- _WHAT IS REQUIRED_
A word-for-word copy of the entries is the only acceptable reply.

- _DATASET RECORDS_
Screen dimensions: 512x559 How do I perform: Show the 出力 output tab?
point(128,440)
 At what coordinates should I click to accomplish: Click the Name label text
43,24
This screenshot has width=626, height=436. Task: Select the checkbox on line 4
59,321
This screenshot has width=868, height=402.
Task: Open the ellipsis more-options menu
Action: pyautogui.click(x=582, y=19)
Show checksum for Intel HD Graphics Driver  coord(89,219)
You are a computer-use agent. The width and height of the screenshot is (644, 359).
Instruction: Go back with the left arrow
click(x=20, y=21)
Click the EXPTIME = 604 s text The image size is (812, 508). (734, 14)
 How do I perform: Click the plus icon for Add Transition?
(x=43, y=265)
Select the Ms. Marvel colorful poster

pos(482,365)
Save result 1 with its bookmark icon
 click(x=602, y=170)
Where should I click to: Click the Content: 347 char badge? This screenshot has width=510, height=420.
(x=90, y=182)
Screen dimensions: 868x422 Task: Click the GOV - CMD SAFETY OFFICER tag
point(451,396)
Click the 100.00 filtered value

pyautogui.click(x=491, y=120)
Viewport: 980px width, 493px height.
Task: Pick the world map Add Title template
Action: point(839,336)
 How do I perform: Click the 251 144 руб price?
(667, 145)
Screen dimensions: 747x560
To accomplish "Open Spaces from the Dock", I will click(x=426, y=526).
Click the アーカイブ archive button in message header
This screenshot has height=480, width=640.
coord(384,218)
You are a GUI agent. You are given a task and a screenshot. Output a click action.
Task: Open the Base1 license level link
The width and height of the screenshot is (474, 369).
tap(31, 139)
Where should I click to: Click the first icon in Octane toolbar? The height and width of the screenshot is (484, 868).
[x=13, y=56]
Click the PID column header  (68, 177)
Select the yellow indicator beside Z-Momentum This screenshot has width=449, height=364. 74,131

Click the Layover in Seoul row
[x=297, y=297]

- _RESPONSE TO THE EXERCISE_
Screen dimensions: 512x559 How do I perform: Show the 出力 output tab?
point(128,440)
 At what coordinates should I click to accomplish: Click the Name label text
43,24
This screenshot has width=626, height=436. Task: Select the checkbox on line 4
59,321
This screenshot has width=868, height=402.
Task: Open the ellipsis more-options menu
Action: pyautogui.click(x=582, y=19)
Show checksum for Intel HD Graphics Driver  coord(89,219)
You are a computer-use agent. The width and height of the screenshot is (644, 359).
Instruction: Go back with the left arrow
click(x=20, y=21)
Click the EXPTIME = 604 s text The image size is (812, 508). (734, 14)
 How do I perform: Click the plus icon for Add Transition?
(x=43, y=265)
Select the Ms. Marvel colorful poster

pos(482,365)
Save result 1 with its bookmark icon
 click(x=602, y=170)
Where should I click to: Click the Content: 347 char badge? This screenshot has width=510, height=420.
(x=90, y=182)
Screen dimensions: 868x422 Task: Click the GOV - CMD SAFETY OFFICER tag
point(451,396)
Click the 100.00 filtered value

pyautogui.click(x=491, y=120)
Viewport: 980px width, 493px height.
Task: Pick the world map Add Title template
Action: point(839,336)
 How do I perform: Click the 251 144 руб price?
(667, 145)
Screen dimensions: 747x560
To accomplish "Open Spaces from the Dock", I will click(x=426, y=526).
Click the アーカイブ archive button in message header
This screenshot has height=480, width=640.
coord(384,218)
You are a GUI agent. You are given a task and a screenshot. Output a click action.
Task: Open the Base1 license level link
The width and height of the screenshot is (474, 369).
tap(31, 139)
Where should I click to: Click the first icon in Octane toolbar? The height and width of the screenshot is (484, 868).
[x=13, y=56]
Click the PID column header  (68, 177)
Select the yellow indicator beside Z-Momentum This screenshot has width=449, height=364. 74,131

Click the Layover in Seoul row
[x=297, y=297]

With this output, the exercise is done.